Both Conservatives and Labour Have Left the Center Wide Open

Both parties appeal more to their base than to the middle. Somebody is bound to take advantage of that.

British prime minister Theresa May speaks during an international conference about Somalia in London, England, May 11
British prime minister Theresa May speaks during an international conference about Somalia in London, England, May 11 (DoD/Jette Carr)

Before Labour started to catch up with her in the polls, it seemed Theresa May could have it both ways.

The Financial Times argued that her “Global Britain” vision, of free trade and friendship with the rest of the world, was at odds with cutting immigration to an arbitrary tens of thousands and pushing for a “hard” Brexit.

Yet voters seemed to like it. One poll had the Conservatives at nearly 50 percent support. Labour was down to 25 percent as recently as four weeks ago.

The Financial Times warned, though (as did I), that there were policy gaps “in what used to be known as the center ground.” Liberal cosmopolitanism did not have an active voice.

Labour isn’t it

It still doesn’t really. The Liberal Democrats have failed to seize the moment. Their voters, and some of the Greens’, have switched to Labour.

Jeremy Corbyn’s party is hardly the liberal alternative cosmopolitans are desperate for, but what else is there?

His acolytes will inevitably mistake centrist voters’ disillusionment in the Conservative Party for a vindication of their long-held beliefs, but there is no nostalgia for the 1970s in Middle England.

Labour ought to have dumped Corbyn a long time ago and positioned itself as an unambiguously pro-EU, social democratic party.
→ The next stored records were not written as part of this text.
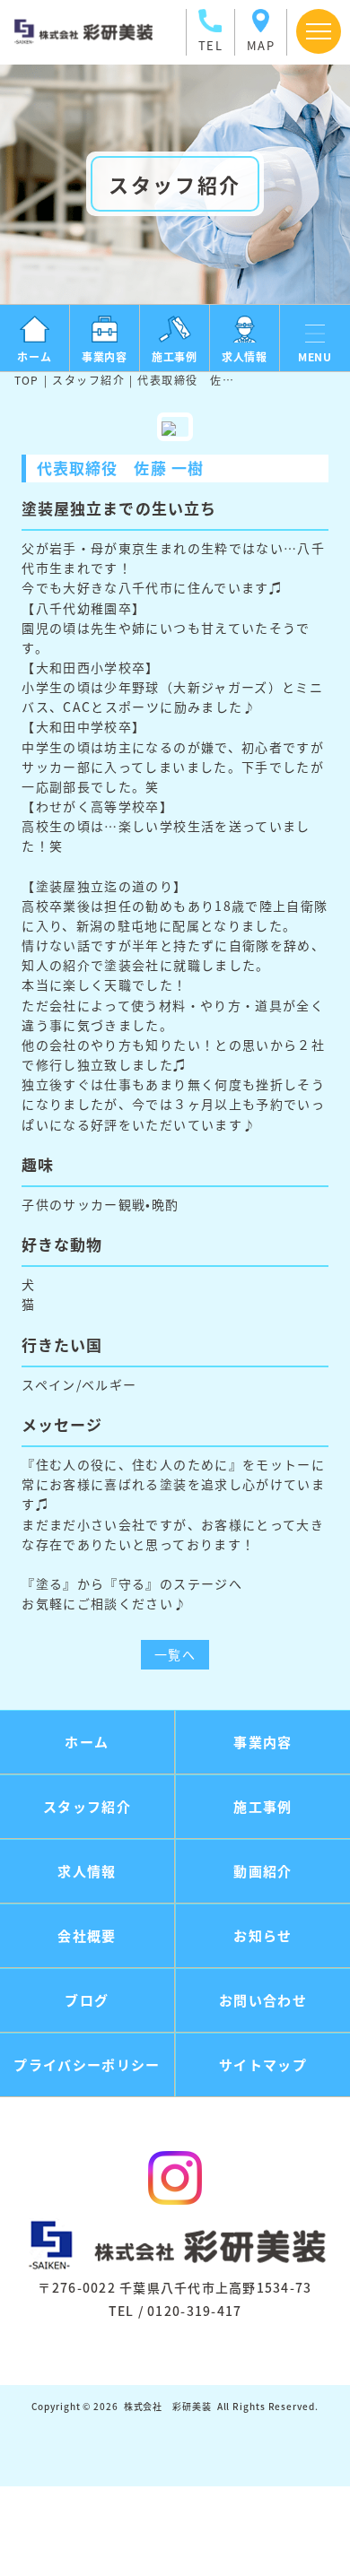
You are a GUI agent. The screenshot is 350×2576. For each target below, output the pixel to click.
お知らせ (262, 1935)
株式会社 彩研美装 (168, 2406)
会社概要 (86, 1935)
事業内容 (262, 1741)
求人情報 (86, 1870)
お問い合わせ (263, 2000)
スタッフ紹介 (88, 379)
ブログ (87, 2000)
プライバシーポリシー (87, 2064)
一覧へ (175, 1654)
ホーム (87, 1741)
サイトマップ (263, 2064)
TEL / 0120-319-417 (175, 2311)
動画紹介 (262, 1870)
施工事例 (262, 1806)
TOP (26, 379)
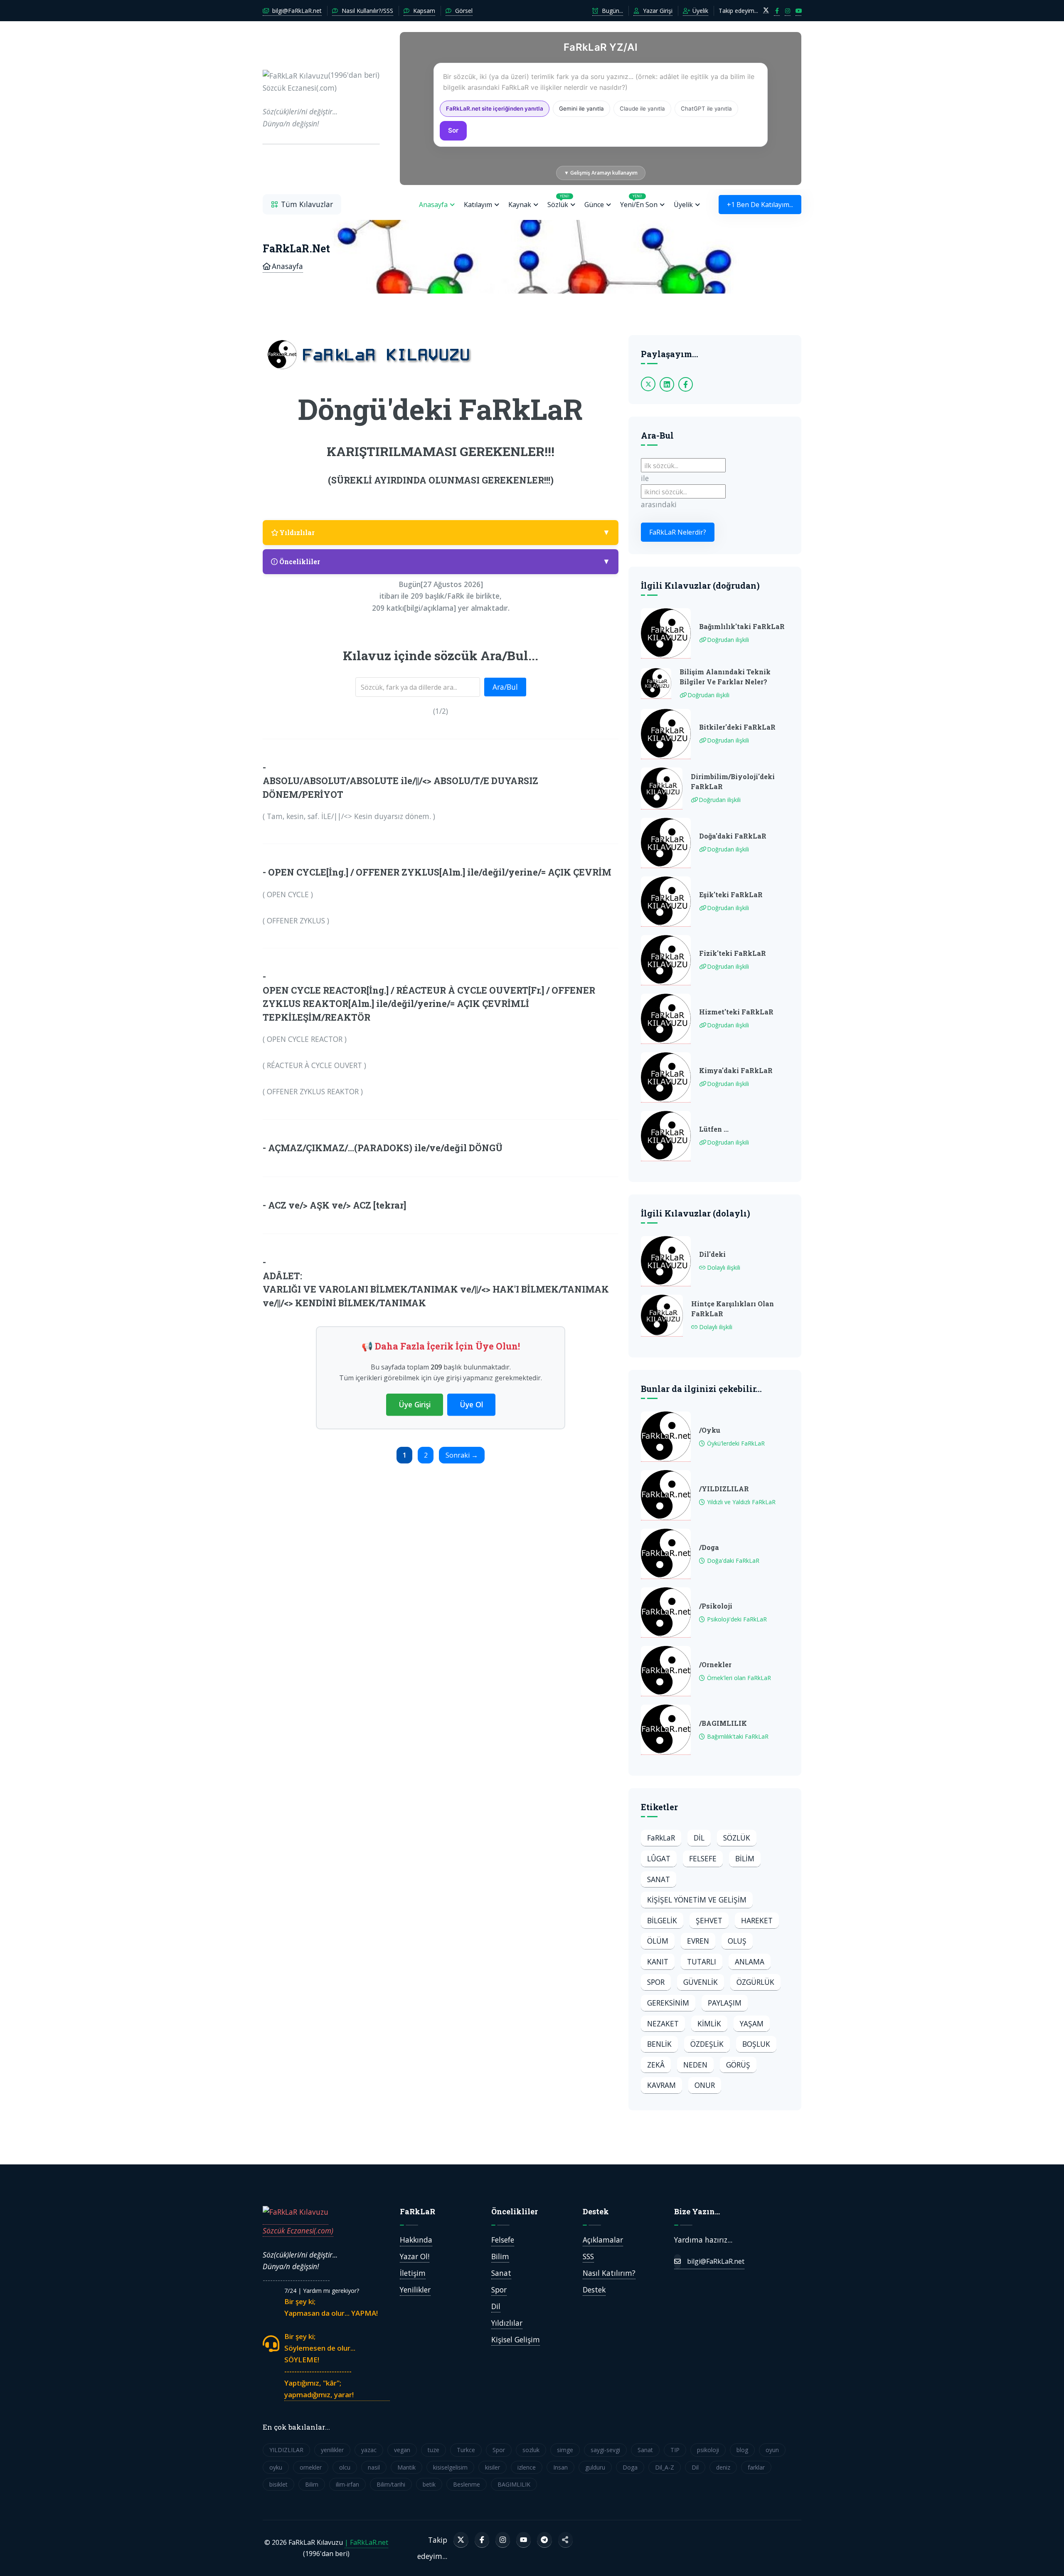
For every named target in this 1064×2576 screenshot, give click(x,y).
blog (742, 2450)
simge (565, 2450)
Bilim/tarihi (391, 2484)
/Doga (709, 1547)
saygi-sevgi (605, 2450)
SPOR (656, 1982)
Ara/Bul (505, 687)
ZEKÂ (656, 2065)
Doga (630, 2467)
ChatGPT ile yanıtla (706, 108)
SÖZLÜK (736, 1838)
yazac (369, 2450)
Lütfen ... (714, 1129)
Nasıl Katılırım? (609, 2273)
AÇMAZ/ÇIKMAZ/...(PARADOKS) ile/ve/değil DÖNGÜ (385, 1148)
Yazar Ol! (414, 2256)
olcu (344, 2467)
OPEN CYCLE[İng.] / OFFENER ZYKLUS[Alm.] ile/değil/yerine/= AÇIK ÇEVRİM (439, 872)
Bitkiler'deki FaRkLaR (737, 727)
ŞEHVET (709, 1920)
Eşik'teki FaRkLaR (731, 894)
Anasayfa (433, 204)
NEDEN (695, 2065)
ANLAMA (749, 1962)
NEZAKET (663, 2023)
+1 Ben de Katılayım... (760, 204)
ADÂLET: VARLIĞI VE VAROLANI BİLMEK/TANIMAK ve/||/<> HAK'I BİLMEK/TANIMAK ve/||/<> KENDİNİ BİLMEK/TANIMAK (436, 1289)
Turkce (466, 2450)
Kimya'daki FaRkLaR (736, 1070)
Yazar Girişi (656, 11)
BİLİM (744, 1858)
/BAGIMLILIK (723, 1723)
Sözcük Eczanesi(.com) (298, 2230)
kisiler (492, 2467)
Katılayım (478, 204)
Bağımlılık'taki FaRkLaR (742, 626)
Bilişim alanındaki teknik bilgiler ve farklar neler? (725, 676)
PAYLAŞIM (724, 2003)
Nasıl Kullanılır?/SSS (366, 11)
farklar (756, 2467)
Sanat (501, 2273)
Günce (594, 204)
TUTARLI (701, 1962)
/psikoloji (715, 1605)
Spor (499, 2290)
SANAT (658, 1879)
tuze (433, 2450)
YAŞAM (752, 2023)
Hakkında (416, 2240)
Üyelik (699, 11)
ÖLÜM (657, 1941)
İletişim (413, 2273)
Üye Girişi (415, 1404)
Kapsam (423, 11)
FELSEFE (703, 1858)
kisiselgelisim (450, 2467)
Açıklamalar (603, 2240)
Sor (453, 130)
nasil (374, 2467)
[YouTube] (523, 2540)
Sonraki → (462, 1455)
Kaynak (519, 204)
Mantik (406, 2467)
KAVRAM (661, 2085)
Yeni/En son (639, 201)
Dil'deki (712, 1254)
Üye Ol (471, 1404)
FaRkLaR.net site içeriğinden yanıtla (494, 108)
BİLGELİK (662, 1920)
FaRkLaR (661, 1838)
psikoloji (708, 2450)
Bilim (500, 2256)
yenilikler (332, 2450)
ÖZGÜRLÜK (755, 1982)
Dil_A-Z (664, 2467)
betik (429, 2484)
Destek (594, 2290)
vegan (402, 2450)
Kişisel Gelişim (515, 2339)
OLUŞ (737, 1941)
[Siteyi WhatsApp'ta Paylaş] (565, 2540)
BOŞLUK (756, 2044)
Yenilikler (415, 2290)
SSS (588, 2256)
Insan (560, 2467)
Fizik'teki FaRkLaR (732, 953)
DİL (699, 1838)
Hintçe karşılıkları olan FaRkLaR (732, 1308)
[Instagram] (502, 2540)
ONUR (705, 2085)
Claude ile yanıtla (642, 108)
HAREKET (757, 1920)
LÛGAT (658, 1858)
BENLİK (659, 2044)
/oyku (709, 1430)
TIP (675, 2450)
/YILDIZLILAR (724, 1488)
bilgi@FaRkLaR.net (296, 11)
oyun (772, 2450)
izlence (526, 2467)
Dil (495, 2306)
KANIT (657, 1962)
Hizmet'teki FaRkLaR (736, 1011)
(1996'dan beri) (321, 99)
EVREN (698, 1941)
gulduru (595, 2467)
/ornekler (715, 1664)
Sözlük (558, 201)
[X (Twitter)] (460, 2540)
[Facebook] (482, 2540)
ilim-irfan (347, 2484)
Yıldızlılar (506, 2323)
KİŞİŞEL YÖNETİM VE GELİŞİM (696, 1900)
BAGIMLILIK (514, 2484)
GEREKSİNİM (668, 2003)
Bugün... (611, 11)
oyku (275, 2467)
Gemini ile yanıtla (581, 108)
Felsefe (502, 2240)
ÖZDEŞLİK (707, 2044)
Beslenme (466, 2484)
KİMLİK (709, 2023)
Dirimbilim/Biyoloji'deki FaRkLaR (733, 781)
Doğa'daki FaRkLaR (732, 836)
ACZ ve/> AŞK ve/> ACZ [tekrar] (337, 1205)
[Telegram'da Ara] (544, 2540)
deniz (723, 2467)
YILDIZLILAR (286, 2450)
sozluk (530, 2450)
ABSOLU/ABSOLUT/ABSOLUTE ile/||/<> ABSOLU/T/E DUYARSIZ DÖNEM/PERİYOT (400, 787)
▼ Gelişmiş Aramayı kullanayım (601, 172)
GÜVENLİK (700, 1982)
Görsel (463, 11)
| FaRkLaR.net (366, 2542)
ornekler (311, 2467)
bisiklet (278, 2484)
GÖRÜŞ (738, 2065)
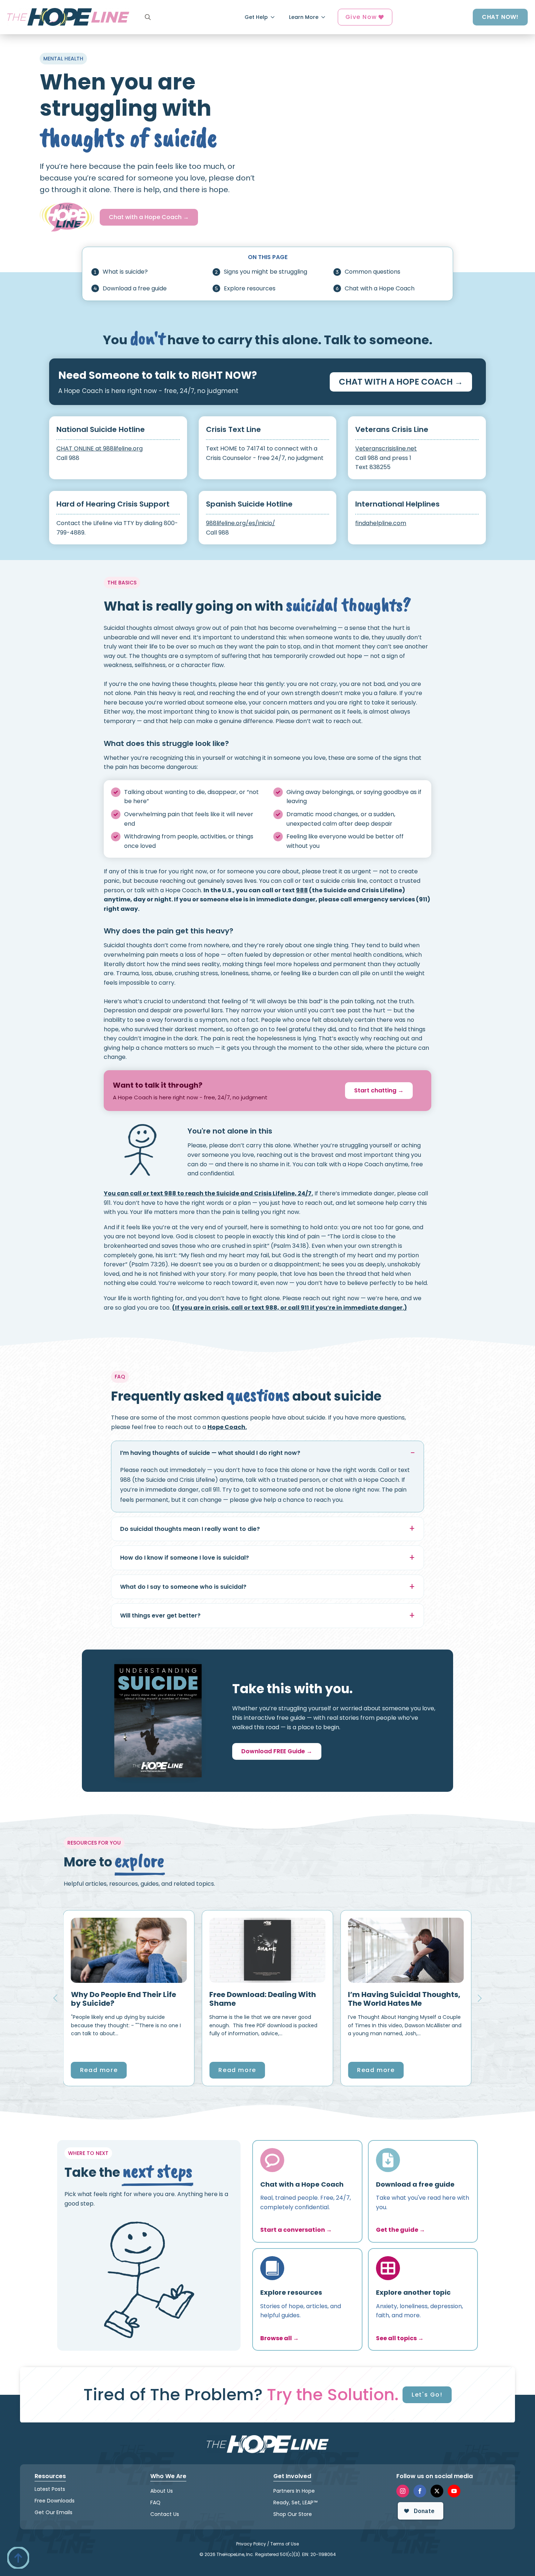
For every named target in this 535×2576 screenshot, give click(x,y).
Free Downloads (55, 2500)
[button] (55, 1998)
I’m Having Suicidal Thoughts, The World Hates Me (140, 1999)
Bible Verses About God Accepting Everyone (404, 1999)
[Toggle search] (147, 17)
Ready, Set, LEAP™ (295, 2502)
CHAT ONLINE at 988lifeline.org (99, 448)
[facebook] (419, 2490)
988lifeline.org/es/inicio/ (240, 523)
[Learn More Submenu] (325, 17)
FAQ (155, 2502)
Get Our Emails (53, 2512)
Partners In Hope (294, 2490)
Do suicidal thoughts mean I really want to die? (190, 1529)
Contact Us (164, 2514)
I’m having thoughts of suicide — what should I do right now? (210, 1453)
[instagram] (402, 2490)
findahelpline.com (380, 523)
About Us (161, 2490)
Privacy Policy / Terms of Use (267, 2543)
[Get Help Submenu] (275, 17)
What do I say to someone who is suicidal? (183, 1587)
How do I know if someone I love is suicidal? (184, 1557)
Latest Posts (50, 2488)
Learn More (303, 17)
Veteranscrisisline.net (386, 448)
Then it might have actually won this election.

Empty center

As it is, both major parties do more to satisfy their base than appeal to the center. That’s risky.

When Labour veered to left in the 1970s and 80s, it allowed the Conservatives under Margaret Thatcher to shift the center ground to the right. When her successors drifted too far to the right, it created an opening for Tony Blair’s New Labour to define the politics of the early 2000s. It was only when David Cameron “detoxified” the Tory Party that it could win power again two decades later.

The center of British politics lies somewhere between Blair’s Third Way and Cameron’s compassionate conservatism. Brexit, and the setback for liberalism it represents, may have tilted the balance to the right, but every action has a reaction. The Brexit victory is bound to galvanize the 48 percent who voted against leaving the EU.

The question is, where will they go?